Some form of cover was a priority. This entailed the planting of two mixed spinneys, most of the trees coming as saplings from some of my former shoots — their owners only too pleased to get rid of them. Conifers formed a shelter belt around the perimeters, and clearings were made to allow sunlight to infiltrate.

Planting spinneys

On the main slope, we let scrub trees and undergrowth, broom and gorse, grow unchecked and then cut parallel rides horizontally, each of approximately 400 yards. This would provide ample walked-up shooting and take up a good couple of hours to work thoroughly.

My former forestry shoot had been somewhat sparse regarding quarry species, apart from rabbits and pigeon, and my own patch was a distinct improvement, principally because we had created the right habitat. We reared a few pheasants, concentrated on predator control — mainly foxes — and fed regularly. Holding birds on such a small area is not easy but if the neighbouring land is mainly conifer forest and pastureland then you stand a much better chance. I was delighted when some of our pheasants bred in the wild and provided us with a few extra in the following seasons.

In the early days, a covey of around a dozen grey partridges used to visit from time to time. Sadly we have not seen any in the past few years, due to modern farming methods and an increased badger population.
From the outset, overall conservation has played a major role in my set-up. There are nesting boxes in both woods and ample feed around the hoppers during the harsh winter months.

Other wildlife has flourished — adders and grass snakes, and common and sand lizards — and I am amazed at the wild flowers that have emerged on the grassy areas where they have lain dormant for many years.

Roe deer and muntjac

Roe deer are attracted by the natural habitat. Pic credit: A. Ward

Roe deer are attracted by the natural habitat. Pic credit: A. Ward

It was some years after my move to the hills that deer began to appear, mostly roe and the occasional muntjac. They used the nearby forest for shelter but found natural feeding on my land to their liking. We left them in peace to acclimatise for a couple of years before stalking became part of our sport. The rides are ideal for stalking on foot but we now have a high seat on the edge of the upper spinney, overlooking a wide clearing. Given their small numbers, culling, apart from any old or infirm beasts, has not yet become a priority.

I take the occasional roe for the freezer, but do not want this small group of about eight or nine reduced at this stage. During the winter months I feed them stock carrots and hay along with a mineral lick.

Secrets of success

The secret of a successful small shoot, as I have discovered, is a lack of disturbance and not to over-shoot one’s resident game and deer. I am a traditional roughshooter and my policy is to provide for the family table as well as to ensure that any friends who join me go home with something for the pot. I do not want large bags even if that was possible.

I have a small, unofficial and occasional “syndicate” of four Guns. Safety is our priority on this small acreage and it is important that everybody knows exactly where the others are.

* * * * * * *

__WHAT YOU WILL DO__:
Answer these questions using the passage on the small shoot.
1. About how long was each ride cut across the main slope?
2. What two causes are given for the grey partridges no longer being seen?
3. What are the deer fed during the winter months?

* * * * * * *

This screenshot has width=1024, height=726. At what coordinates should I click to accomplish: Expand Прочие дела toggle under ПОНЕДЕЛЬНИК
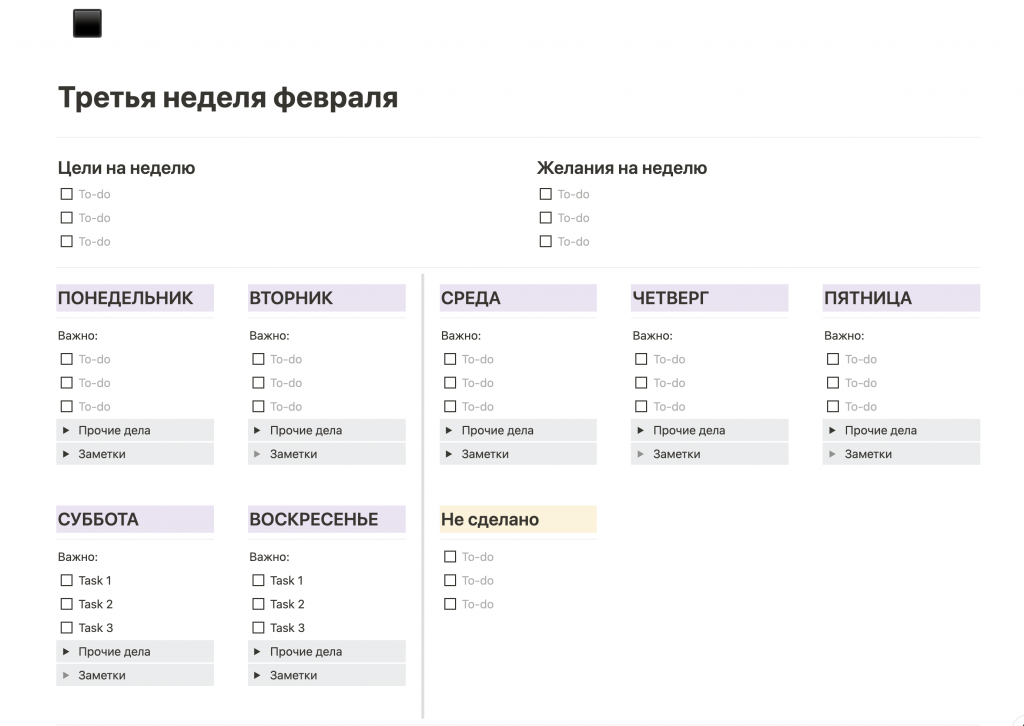67,430

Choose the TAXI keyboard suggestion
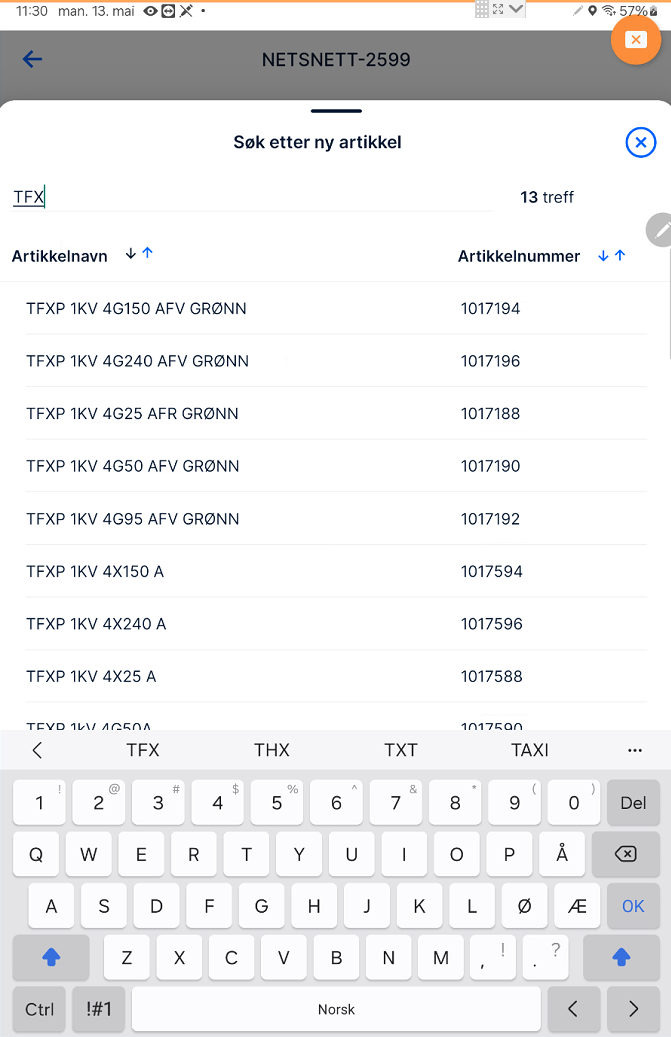(x=530, y=750)
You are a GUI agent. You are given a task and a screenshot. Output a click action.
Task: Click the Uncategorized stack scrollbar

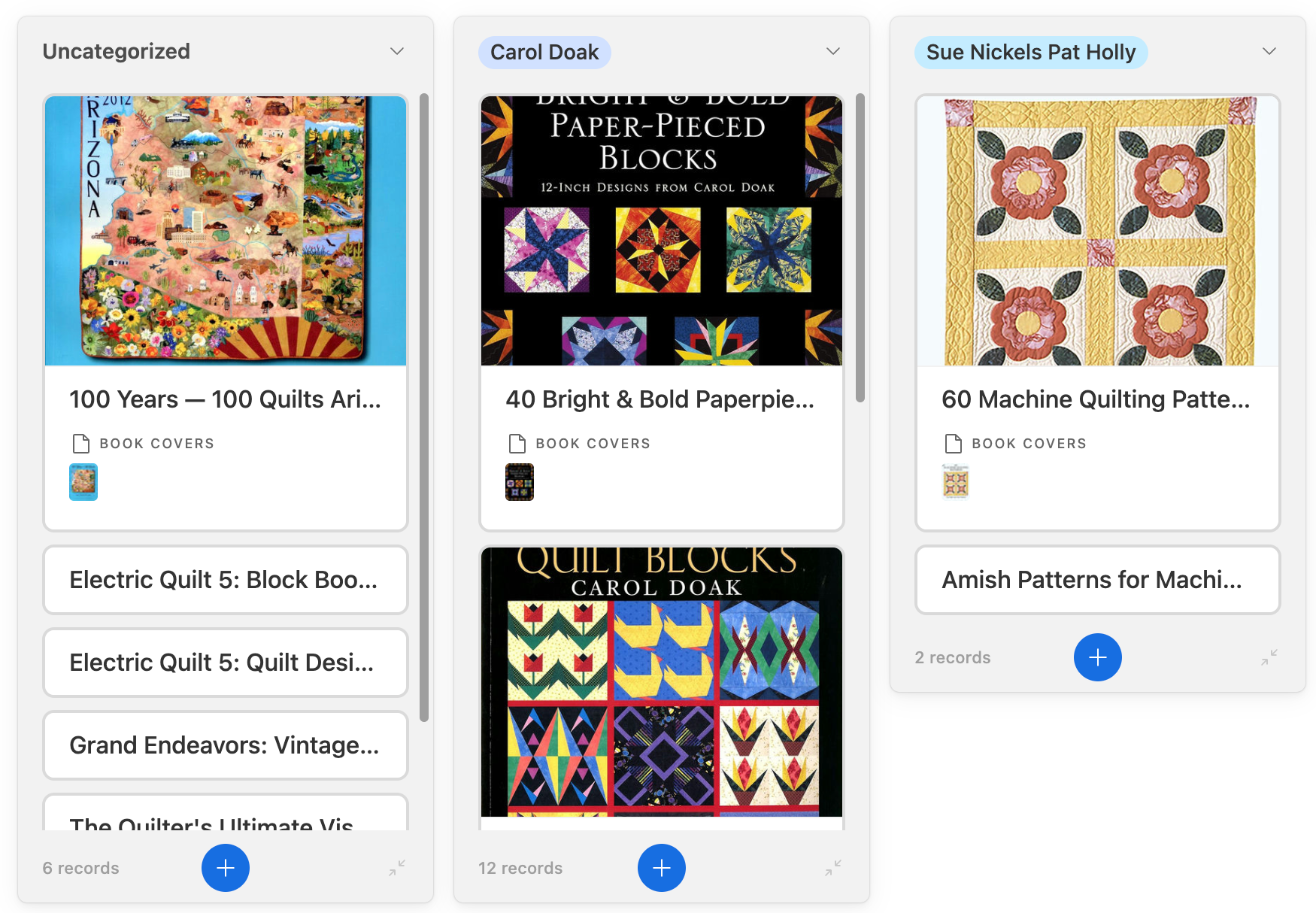(x=424, y=406)
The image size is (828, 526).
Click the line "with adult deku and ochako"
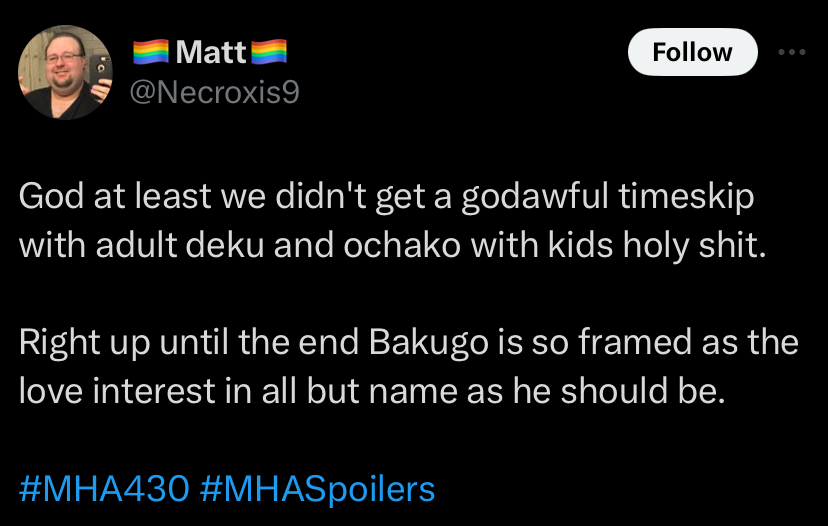coord(392,245)
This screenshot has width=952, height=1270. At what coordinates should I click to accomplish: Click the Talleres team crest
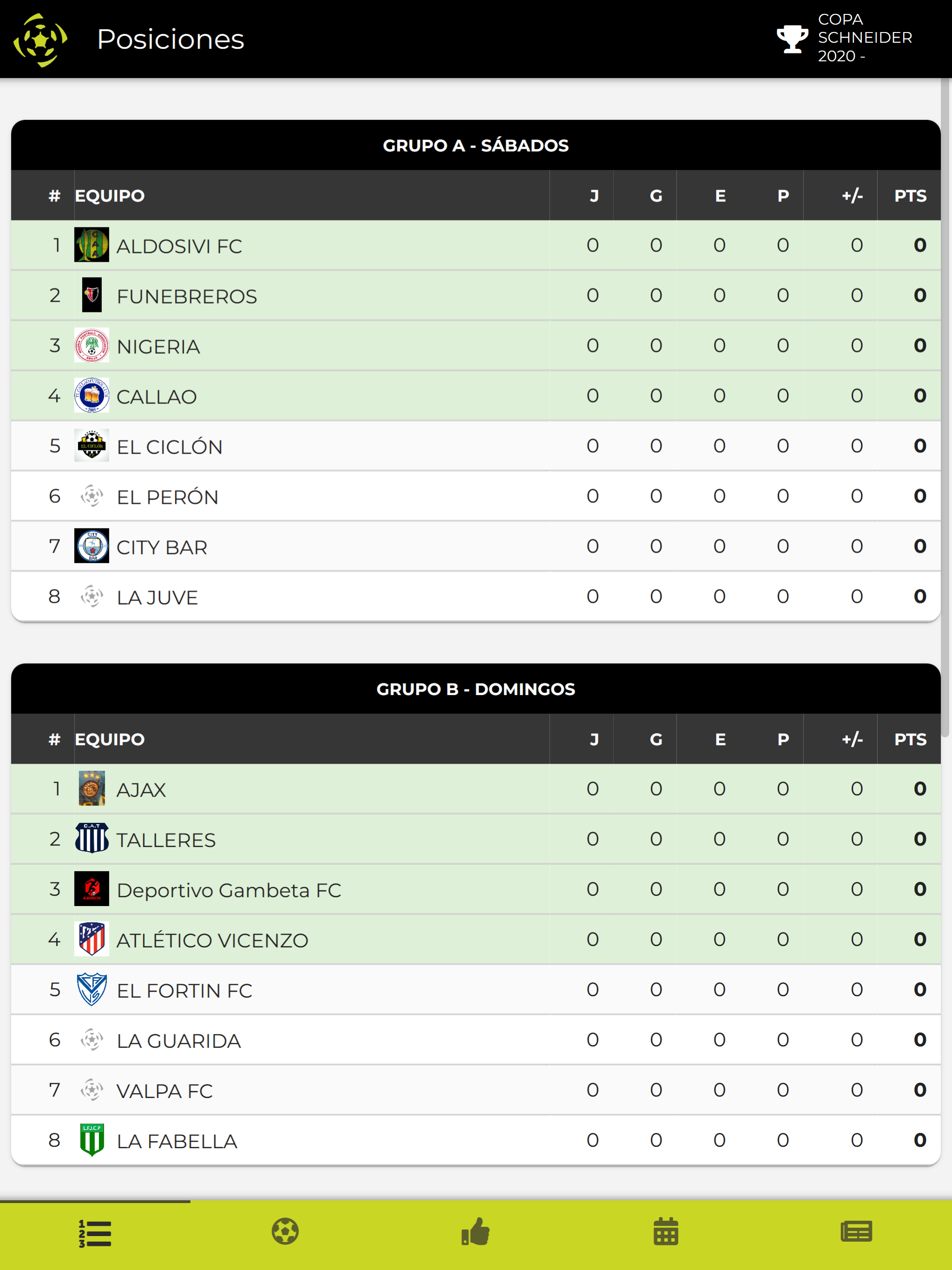92,838
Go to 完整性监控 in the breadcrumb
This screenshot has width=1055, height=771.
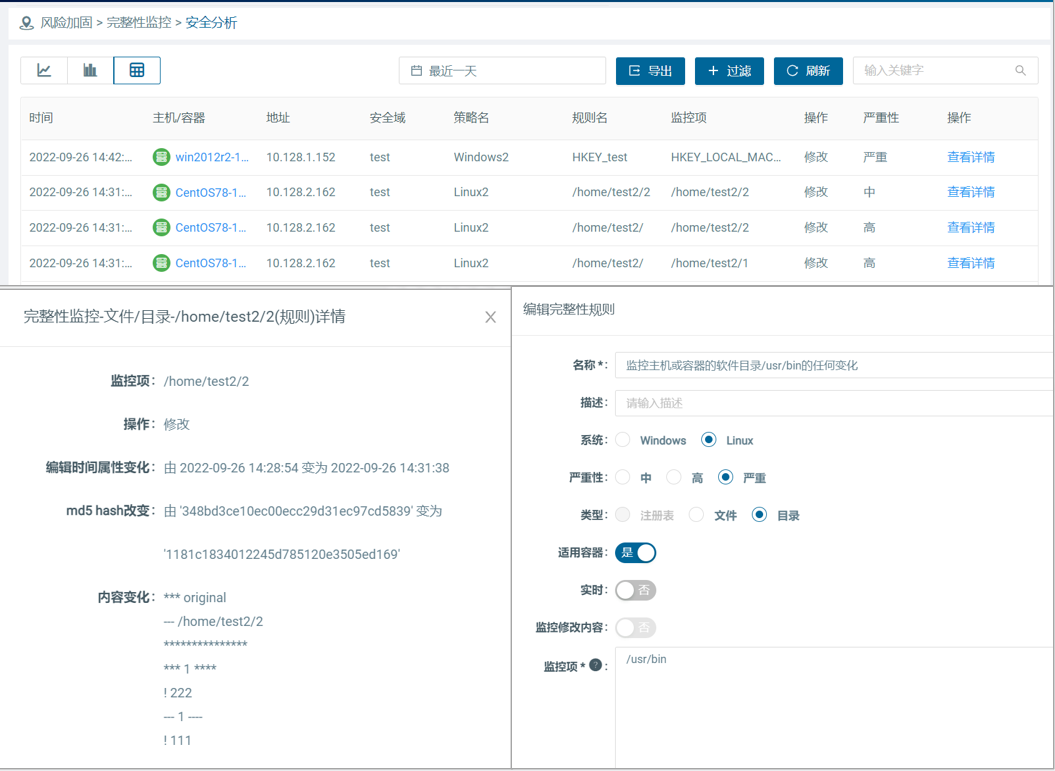[139, 22]
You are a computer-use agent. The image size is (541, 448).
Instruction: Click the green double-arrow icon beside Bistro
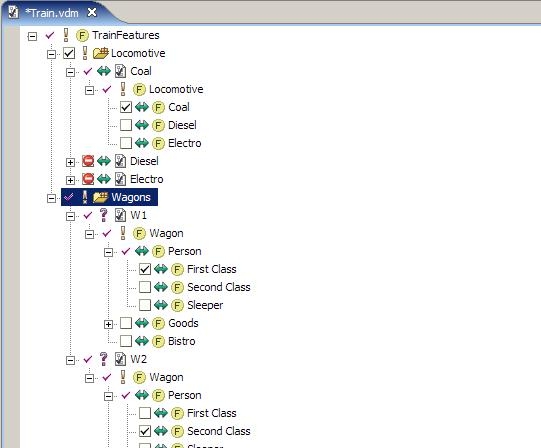[x=141, y=341]
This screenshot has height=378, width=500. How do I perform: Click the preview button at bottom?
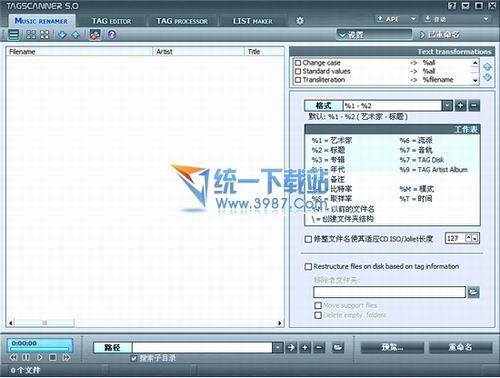(x=392, y=347)
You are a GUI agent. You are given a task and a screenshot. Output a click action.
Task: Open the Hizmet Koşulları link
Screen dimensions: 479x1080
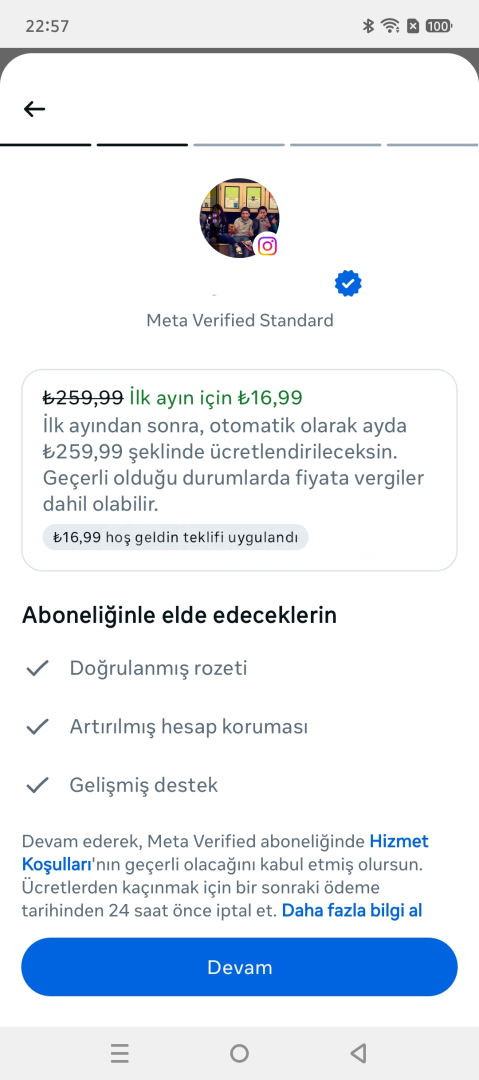[x=225, y=852]
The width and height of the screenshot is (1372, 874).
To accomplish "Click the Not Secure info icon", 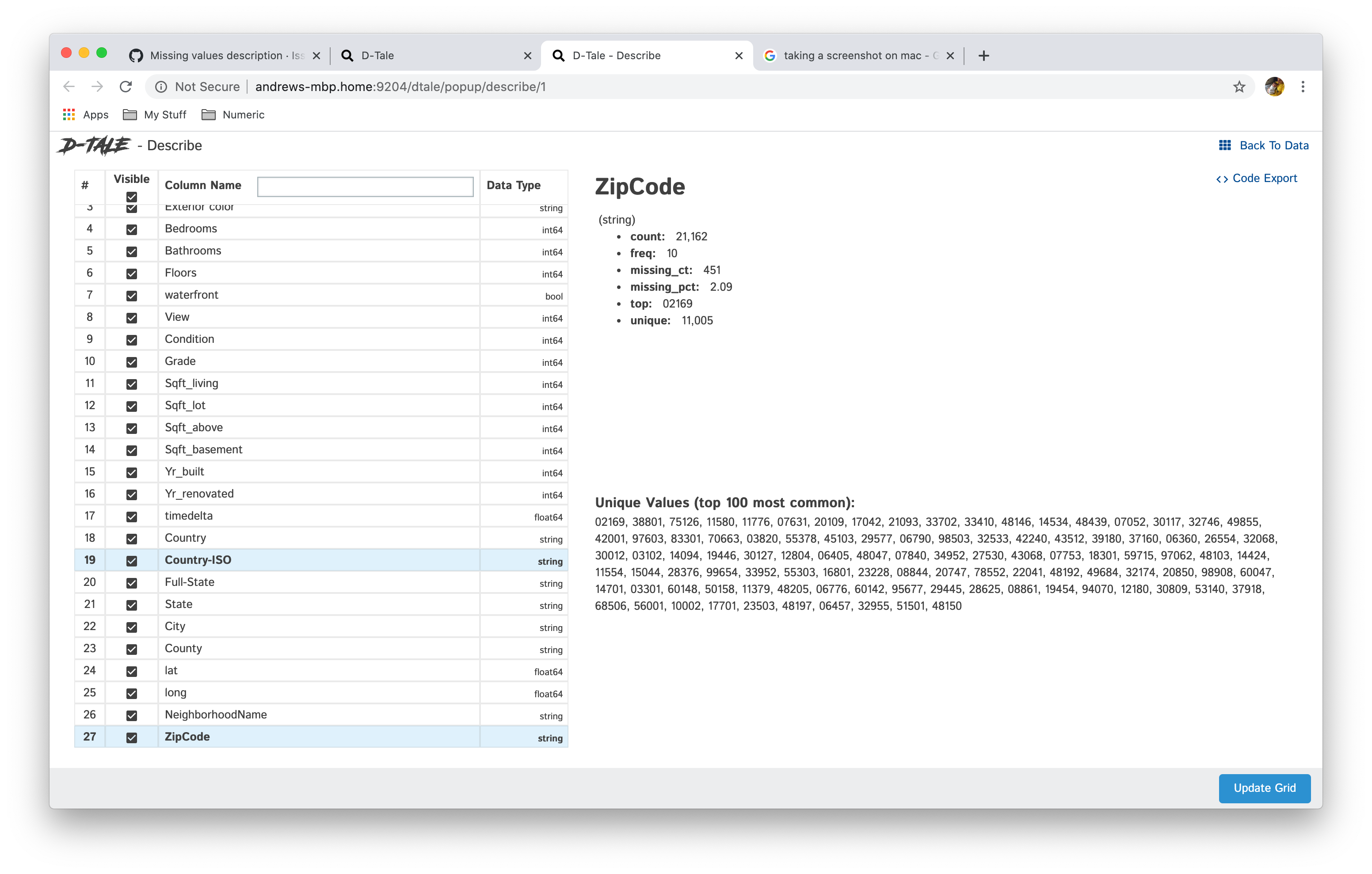I will point(161,87).
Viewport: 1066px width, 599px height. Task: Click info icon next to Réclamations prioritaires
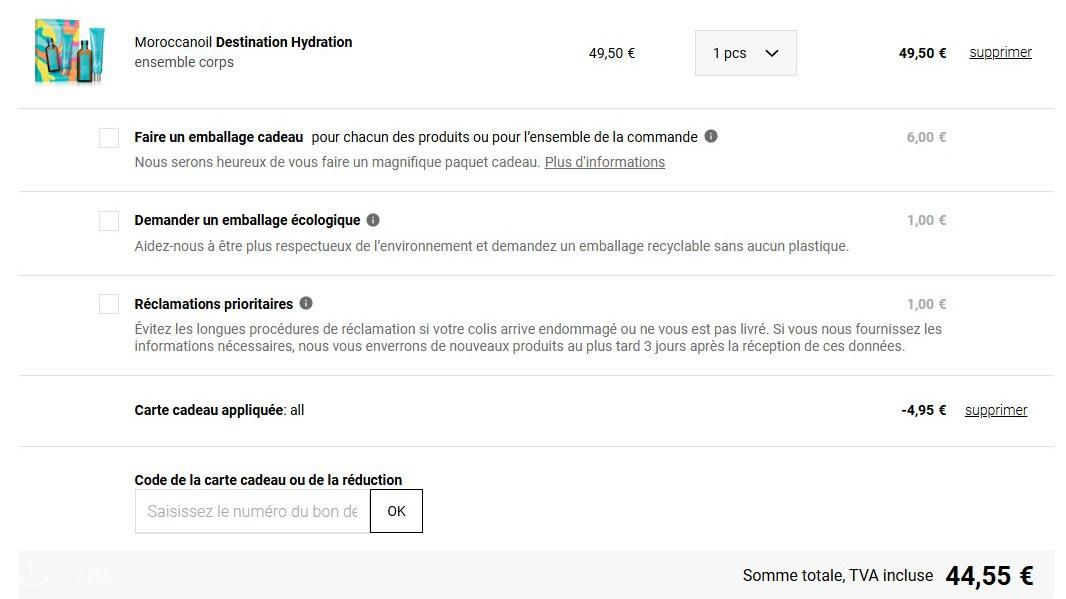(307, 303)
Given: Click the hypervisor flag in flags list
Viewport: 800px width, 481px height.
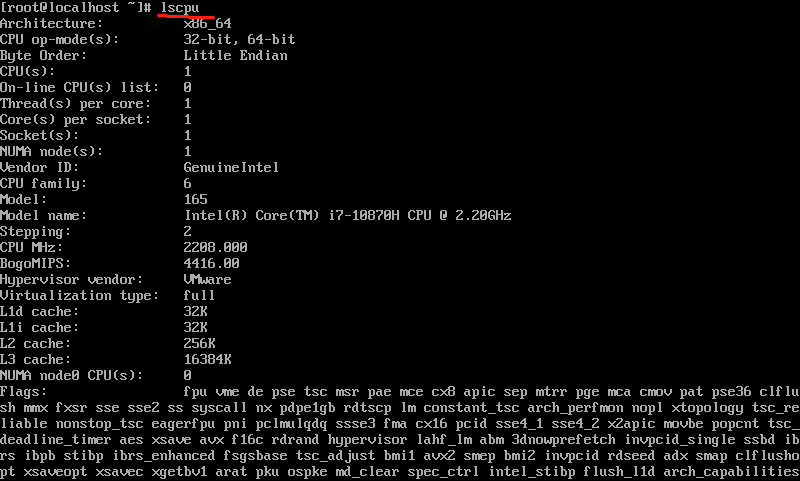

* * * * * * *

__REPLY TO THE TASK__:
1. Approximately 400 yards.
2. Modern farming methods and an increased badger population.
3. Stock carrots and hay, along with a mineral lick.